■ **Excerpt**
BEGIN

In Seoul, a humanoid robot has done something most startups would probably never dare put in a product demo: it took Buddhist vows. Gabi, a 120-centimetre-tall robot built by China’s Unitree Robotics, was officially inducted into South Korea’s largest Buddhist order in a ceremony that mixed incense, lanterns, and a very modern question – can a machine belong in a religion built around human intention?
The answer, at least in this temple, was yes. The robot was given the name Gabi, translated as ”mercy”, after reciting five vows adapted for artificial intelligence: respect life, treat other robots and objects peacefully, obey humans, avoid deception in words and actions, and conserve electricity.
A Buddhist robot ritual built for machines
The ceremony included the ”yeonbi” purification ritual, usually reserved for monks, along with a festival lotus sticker and prayer beads around the robot’s neck. The details were theatrical, but the symbolism was plain: the Jogye order wants Buddhism to stay visible in a country where the number of believers is shrinking and technology is swallowing more daily attention by the hour.
That is not a small pivot. Across Asia, religious institutions have been experimenting with chatbots, robot assistants, and automated sermons, but formal ritual participation is still rare and predictably controversial. The unease is familiar: believers may accept a helpful machine at the gate, but a machine inside the sacred circle raises sharper questions about authenticity, agency, and whether imitation is participation.
Jogye’s bet on the age of AI
Jogye president Venerable Jinwoo told the congregation to ”fearlessly lead the era of AI” and steer technological progress toward peace of mind and enlightenment. That sounds optimistic, but it is also strategic. If Buddhism wants younger audiences to notice it, a humanoid monk may do more for visibility than another polite brochure ever could.
Researchers at the University of Vienna have found that people often feel neutral or positive toward robots in religious settings, even as critics argue machines cannot truly worship or believe. In Eastern traditions, though, practice often carries more weight than inner conviction, so if the rite is performed correctly, the performer matters less than the performance.
What Gabi does next
Gabi is expected to appear at a major lantern festival later this month for Buddha’s birthday, which would push the experiment from headline stunt into repeat appearance. That is where the real test begins: not whether a robot can be blessed once, but whether worshippers keep treating it as part of the ritual rather than a clever prop with joints.

END

■ **Work task 1**
In the article about Gabi, who built the robot?
■ **Work task 2**
For each statement, say whether it agrees with the article about Gabi, answering yes or no and quoting the words from the article that decide it.
(a) Gabi stands 120 centimeters tall.
(b) Researchers at the University of Vienna found that people mostly react with hostility to robots in religious settings.
(c) Gabi is expected to appear at a lantern festival for Buddha's birthday.
■ **Work task 3**
Summarize the article about Gabi in two sentences.

(Stored entries)
BEGIN

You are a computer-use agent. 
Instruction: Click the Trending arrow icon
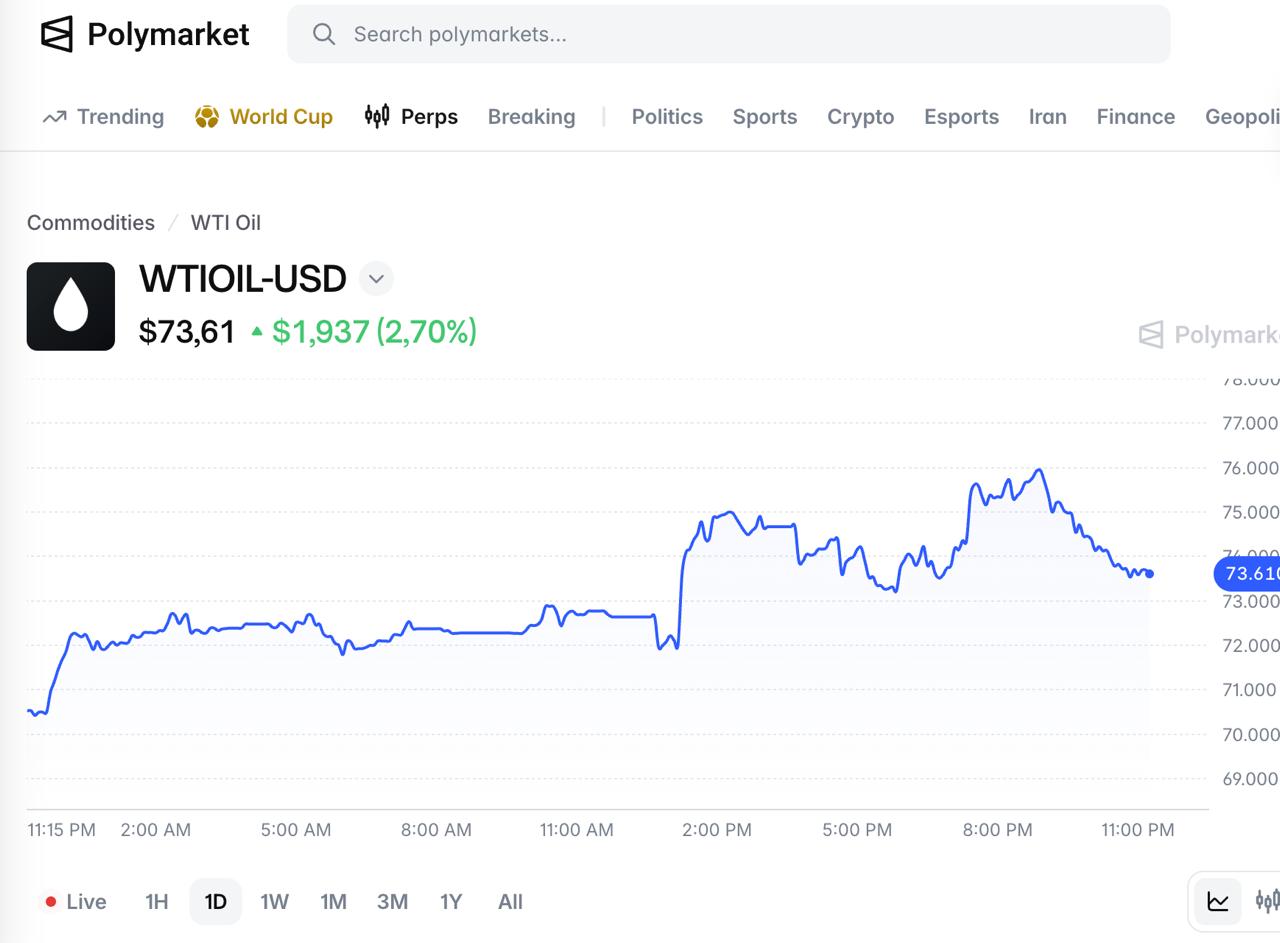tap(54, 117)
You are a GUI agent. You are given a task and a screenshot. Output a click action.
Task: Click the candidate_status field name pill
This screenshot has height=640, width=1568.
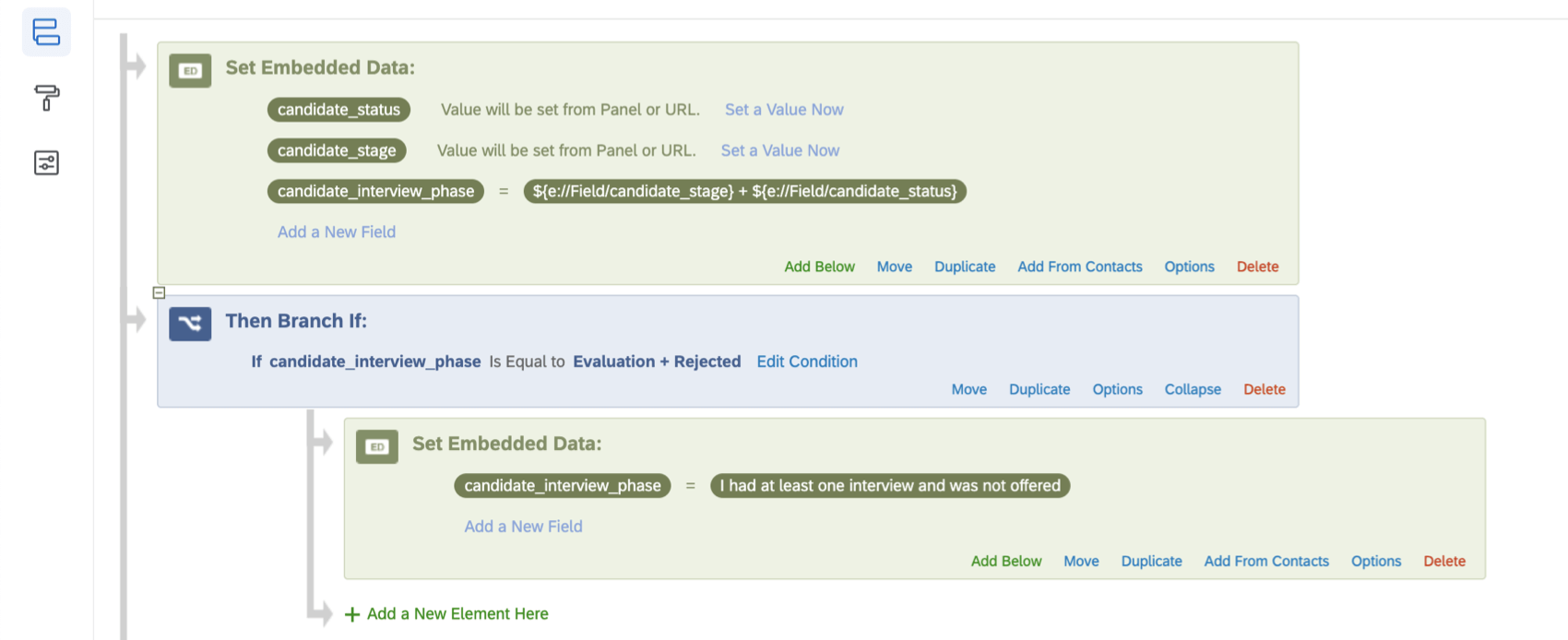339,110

END

■ **Exercise answer 1**
China's Unitree Robotics.

■ **Exercise answer 2**
(a) Yes: "a 120-centimetre-tall robot built by China’s Unitree Robotics"
(b) No: "people often feel neutral or positive toward robots in religious settings"
(c) Yes: "Gabi is expected to appear at a major lantern festival later this month for Buddha’s birthday"

■ **Exercise answer 3**
In a ceremony in Seoul, Gabi, a humanoid robot built by Unitree Robotics, recited five vows adapted for artificial intelligence and was inducted into South Korea's largest Buddhist order, the Jogye order. The order wants Buddhism to stay visible as the number of believers shrinks, and Gabi is expected to appear at a major lantern festival for Buddha's birthday.